Which is not to say that the Crowes were unaware that Miller had a problem with Chris's comments, or that they were willing to alter his between-song patter even after allegedly being ordered to do so. In fact, as Rich Robinson told Q later in the year, they essentially dared Miller to kick them off the tour.

"Miller said, 'You don't say that, and if you do, we'll throw you off the tour.' We said. 'Hey, we don't have a contract with you. We thought we were going on tour with ZZ. If you wanna throw us off, throw us off.' And they did," said Robinson. "Miller faxed ZZ, saying, 'Get rid of them, we don't want this press.' ZZ had no idea themselves; it was their manager Bill Ham. He sees Miller giving them millions of dollars, and then sees those millions being pulled away if he doesn't do something. So we were thrown off the second week of a tour supposed to last for three months."

The Crowes' dismissal was front-page news in the Atlanta papers, and the story quickly took on a life of its own, becoming a substantial part of a Rolling Stone profile on the band and getting picked up by the newswire services along the way. If Robinson's comments were a source of irritation for Miller, the fallout from the firing proved every bit as annoying for ZZ Top's management, who tried in vain to quell the story by issuing a terse press release that alluded to the issues without directly admitting anything one way or the other.

"This decision was arrived at entirely within this organization and not as has been suggested as a result of corporate pressure," the band said in an official statement at the time. "Miller Brewing has been a partner in this tour since its inception and has been very accommodating to ZZ Top and has asked absolutely nothing of the opening acts which have appeared. It is out of a sense of common decency and courtesy coupled with a moral and ethical obligation that this action has been taken."

If the tour's premature end opened a costly hole in their touring plans over the short run, it was arguably worth more in the way it helped bolster their anti-establishment image. At a time when corporate tour sponsorships were still seen as something of a sellout move, the Crowes scored points for standing up for old-fashioned rock 'n' roll. As Chris told Rockline: "We're not sponsored by anyone. We're the Black Crowes. We feel it's important to be able to say whatever you want."

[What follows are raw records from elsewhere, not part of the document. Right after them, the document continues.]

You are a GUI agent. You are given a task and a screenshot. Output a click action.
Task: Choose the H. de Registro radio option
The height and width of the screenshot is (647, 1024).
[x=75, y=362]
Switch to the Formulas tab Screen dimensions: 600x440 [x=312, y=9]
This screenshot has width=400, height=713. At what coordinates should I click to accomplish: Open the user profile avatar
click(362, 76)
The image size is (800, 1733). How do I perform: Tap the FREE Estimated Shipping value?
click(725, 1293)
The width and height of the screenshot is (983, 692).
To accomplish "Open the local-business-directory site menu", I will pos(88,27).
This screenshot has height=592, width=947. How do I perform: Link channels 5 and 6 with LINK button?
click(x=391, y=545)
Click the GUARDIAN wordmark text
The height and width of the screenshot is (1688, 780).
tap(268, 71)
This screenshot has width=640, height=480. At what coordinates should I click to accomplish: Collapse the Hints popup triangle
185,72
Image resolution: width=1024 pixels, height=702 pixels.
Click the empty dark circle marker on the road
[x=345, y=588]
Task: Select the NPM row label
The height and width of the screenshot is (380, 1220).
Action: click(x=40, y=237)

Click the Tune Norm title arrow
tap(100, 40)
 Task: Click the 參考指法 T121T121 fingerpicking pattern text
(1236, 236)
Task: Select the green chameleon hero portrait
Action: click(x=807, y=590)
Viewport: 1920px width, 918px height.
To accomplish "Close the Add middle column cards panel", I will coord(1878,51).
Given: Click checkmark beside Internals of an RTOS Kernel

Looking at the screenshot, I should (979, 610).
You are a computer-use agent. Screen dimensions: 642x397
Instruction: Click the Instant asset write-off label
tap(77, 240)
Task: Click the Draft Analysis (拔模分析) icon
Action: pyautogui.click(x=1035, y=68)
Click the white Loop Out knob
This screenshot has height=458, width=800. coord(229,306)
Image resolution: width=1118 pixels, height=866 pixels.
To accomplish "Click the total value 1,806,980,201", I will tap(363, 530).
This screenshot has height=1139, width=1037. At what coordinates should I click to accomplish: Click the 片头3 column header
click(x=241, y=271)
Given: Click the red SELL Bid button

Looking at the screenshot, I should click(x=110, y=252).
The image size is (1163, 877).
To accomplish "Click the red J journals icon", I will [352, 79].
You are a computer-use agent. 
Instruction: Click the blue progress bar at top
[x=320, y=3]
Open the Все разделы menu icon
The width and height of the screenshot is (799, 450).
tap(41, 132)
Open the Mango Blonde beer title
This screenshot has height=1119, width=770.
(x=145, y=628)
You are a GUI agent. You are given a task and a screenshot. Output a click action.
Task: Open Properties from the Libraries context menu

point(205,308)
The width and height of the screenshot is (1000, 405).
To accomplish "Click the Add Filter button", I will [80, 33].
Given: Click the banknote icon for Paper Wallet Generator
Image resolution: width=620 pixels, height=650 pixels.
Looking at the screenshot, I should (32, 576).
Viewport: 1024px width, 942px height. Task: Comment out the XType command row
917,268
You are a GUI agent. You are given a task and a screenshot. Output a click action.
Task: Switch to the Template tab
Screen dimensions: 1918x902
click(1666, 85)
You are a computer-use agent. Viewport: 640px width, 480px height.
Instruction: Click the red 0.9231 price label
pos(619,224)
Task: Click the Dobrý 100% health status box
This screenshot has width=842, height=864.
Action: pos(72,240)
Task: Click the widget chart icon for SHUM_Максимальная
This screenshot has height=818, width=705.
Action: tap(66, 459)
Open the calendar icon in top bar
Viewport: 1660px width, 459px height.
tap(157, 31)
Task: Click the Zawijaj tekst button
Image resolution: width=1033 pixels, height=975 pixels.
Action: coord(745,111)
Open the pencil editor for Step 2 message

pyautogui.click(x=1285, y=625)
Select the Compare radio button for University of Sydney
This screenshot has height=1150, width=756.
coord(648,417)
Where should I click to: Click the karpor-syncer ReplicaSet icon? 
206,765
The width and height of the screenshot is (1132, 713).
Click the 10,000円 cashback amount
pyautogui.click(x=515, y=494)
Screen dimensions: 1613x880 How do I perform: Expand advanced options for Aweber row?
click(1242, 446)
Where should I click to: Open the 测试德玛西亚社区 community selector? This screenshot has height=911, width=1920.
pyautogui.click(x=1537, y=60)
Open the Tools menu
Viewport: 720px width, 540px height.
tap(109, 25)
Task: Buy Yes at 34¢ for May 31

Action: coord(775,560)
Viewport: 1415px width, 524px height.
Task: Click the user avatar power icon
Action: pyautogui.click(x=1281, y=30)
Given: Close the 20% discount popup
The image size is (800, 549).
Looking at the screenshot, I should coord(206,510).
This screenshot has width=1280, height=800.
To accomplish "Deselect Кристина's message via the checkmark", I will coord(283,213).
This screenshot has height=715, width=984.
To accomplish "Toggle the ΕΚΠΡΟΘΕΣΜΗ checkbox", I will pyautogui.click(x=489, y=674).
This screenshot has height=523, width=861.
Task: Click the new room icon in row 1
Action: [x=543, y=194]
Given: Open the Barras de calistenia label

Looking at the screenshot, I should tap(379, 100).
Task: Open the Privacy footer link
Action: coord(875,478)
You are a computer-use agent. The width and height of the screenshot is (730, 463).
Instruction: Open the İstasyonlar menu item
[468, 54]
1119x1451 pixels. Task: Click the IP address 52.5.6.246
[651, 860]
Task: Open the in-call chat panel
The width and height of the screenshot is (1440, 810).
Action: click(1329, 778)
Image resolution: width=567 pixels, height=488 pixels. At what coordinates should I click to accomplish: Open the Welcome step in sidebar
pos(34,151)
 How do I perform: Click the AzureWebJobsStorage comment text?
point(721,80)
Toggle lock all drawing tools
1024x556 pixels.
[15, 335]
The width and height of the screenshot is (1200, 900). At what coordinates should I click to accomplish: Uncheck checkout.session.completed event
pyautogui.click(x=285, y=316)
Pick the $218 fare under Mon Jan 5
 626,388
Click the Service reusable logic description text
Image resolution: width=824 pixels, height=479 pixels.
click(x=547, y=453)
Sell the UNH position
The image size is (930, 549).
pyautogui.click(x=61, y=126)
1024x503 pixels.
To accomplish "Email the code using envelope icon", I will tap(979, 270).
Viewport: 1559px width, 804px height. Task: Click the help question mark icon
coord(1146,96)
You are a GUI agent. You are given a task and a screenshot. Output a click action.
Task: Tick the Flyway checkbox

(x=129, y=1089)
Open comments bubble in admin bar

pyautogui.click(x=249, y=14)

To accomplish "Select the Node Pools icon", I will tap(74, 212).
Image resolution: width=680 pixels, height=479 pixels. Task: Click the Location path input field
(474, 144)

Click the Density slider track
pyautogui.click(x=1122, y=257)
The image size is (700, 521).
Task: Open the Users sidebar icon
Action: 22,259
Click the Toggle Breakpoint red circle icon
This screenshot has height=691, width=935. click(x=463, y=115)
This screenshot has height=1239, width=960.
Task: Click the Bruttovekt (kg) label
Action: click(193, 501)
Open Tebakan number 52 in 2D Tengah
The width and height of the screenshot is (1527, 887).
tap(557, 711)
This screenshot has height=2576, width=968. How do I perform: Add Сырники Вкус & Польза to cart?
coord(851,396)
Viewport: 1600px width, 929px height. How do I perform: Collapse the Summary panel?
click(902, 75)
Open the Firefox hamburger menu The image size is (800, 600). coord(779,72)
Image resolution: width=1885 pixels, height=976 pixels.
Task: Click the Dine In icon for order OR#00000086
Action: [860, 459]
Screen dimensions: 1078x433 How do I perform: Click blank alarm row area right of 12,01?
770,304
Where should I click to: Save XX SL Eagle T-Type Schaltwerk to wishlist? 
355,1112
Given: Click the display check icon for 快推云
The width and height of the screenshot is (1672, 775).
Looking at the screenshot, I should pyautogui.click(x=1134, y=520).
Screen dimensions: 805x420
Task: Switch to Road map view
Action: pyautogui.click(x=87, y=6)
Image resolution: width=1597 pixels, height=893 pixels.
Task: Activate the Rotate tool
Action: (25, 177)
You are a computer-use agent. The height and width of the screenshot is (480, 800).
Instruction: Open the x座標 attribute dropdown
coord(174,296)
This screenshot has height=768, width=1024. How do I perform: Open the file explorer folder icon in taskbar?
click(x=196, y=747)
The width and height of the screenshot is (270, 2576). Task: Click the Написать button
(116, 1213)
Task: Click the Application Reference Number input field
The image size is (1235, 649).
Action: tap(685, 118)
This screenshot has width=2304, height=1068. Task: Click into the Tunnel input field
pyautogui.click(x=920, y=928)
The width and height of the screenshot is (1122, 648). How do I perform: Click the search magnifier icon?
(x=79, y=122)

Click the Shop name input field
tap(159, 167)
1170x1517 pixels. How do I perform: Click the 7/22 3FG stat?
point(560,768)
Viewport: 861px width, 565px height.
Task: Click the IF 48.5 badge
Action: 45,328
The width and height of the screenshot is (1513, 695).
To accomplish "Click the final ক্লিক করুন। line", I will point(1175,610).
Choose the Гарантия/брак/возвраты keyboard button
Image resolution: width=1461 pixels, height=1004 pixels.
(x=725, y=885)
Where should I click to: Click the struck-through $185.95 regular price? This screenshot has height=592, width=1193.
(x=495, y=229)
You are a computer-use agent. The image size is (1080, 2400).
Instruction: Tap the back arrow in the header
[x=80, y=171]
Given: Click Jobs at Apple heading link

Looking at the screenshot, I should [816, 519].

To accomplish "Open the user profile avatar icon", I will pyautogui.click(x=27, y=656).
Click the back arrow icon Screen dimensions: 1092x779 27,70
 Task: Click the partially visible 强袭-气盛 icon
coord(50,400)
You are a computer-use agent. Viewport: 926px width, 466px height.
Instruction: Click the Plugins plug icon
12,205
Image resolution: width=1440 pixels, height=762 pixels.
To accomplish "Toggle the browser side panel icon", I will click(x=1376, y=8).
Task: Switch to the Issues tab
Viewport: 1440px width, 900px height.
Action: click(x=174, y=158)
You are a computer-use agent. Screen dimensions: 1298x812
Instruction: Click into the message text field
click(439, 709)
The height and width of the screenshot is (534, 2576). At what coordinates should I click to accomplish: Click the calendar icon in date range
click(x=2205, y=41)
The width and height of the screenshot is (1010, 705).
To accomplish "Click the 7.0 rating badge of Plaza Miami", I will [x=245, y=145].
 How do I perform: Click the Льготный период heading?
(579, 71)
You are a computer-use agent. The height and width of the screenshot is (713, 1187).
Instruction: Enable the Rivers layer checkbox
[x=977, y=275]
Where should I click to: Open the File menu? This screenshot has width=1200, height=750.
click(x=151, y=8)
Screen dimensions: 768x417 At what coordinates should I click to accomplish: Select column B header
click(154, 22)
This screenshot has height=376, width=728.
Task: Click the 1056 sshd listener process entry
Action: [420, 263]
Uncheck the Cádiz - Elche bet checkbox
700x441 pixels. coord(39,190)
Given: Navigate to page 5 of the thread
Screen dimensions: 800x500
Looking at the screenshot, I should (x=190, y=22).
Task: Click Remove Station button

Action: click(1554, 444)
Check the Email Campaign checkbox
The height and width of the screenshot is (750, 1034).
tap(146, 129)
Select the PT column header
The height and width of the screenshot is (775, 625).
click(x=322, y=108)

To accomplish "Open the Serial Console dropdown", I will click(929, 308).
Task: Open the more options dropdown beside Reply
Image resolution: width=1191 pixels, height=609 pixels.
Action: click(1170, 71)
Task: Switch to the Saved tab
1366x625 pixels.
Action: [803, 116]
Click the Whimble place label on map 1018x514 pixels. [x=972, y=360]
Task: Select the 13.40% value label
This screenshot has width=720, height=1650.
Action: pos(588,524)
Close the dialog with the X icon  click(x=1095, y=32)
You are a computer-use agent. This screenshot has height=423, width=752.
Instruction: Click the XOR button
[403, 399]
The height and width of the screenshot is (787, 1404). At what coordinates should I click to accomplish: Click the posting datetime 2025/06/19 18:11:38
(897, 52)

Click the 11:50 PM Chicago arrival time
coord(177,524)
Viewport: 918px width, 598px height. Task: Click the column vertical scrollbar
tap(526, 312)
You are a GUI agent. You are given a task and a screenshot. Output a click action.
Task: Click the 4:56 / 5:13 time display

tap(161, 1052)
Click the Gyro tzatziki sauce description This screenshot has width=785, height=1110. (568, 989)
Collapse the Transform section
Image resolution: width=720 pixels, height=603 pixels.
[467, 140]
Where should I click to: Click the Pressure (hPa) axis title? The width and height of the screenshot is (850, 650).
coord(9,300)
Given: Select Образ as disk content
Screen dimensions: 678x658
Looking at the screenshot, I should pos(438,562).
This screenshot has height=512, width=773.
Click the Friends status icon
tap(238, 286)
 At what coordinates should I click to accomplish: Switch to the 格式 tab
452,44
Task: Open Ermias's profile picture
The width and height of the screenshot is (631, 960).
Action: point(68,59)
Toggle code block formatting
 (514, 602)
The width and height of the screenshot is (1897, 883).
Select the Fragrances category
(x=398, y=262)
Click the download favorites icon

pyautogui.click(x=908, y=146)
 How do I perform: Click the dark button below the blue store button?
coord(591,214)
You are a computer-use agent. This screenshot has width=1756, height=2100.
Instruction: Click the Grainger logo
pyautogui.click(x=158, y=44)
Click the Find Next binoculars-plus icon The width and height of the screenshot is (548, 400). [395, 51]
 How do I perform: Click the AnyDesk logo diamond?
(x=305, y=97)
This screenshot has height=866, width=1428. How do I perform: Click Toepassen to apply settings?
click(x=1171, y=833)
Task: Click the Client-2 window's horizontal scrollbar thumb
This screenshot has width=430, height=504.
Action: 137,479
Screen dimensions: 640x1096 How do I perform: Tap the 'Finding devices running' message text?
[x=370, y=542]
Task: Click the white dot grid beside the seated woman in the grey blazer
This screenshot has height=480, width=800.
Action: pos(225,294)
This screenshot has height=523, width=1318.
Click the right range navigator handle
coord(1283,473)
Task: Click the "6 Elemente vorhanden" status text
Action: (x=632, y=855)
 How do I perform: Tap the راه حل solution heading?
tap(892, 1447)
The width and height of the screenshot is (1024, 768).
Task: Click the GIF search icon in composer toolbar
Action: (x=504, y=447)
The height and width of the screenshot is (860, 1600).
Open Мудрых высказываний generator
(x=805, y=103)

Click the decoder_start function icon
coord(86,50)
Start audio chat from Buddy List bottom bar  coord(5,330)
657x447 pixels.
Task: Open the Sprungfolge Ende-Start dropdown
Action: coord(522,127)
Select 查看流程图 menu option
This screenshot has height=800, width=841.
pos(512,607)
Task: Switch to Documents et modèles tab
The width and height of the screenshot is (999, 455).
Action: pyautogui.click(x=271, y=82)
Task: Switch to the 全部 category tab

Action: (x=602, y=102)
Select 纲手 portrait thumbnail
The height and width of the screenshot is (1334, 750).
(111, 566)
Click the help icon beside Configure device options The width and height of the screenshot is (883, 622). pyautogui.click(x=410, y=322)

In the end, both bands walked away unscathed — ZZ Top continued touring behind their platinum-selling Recycler LP, which cracked the Top 10, and the Crowes eventually returned to the road in support of Shake Your Money Maker, which peaked at No. 4 on its way to five million in sales. Shrugging it off in conversation with Q, Chris chalked the disagreement up to a generational divide. "I'm 24 years old, and this is the first year I've been doing it. We're still angry and we're still sexy and we're still dangerous and still trying to prove something. When I'm ZZ Top's age, I'm sure there'll be different things in my life."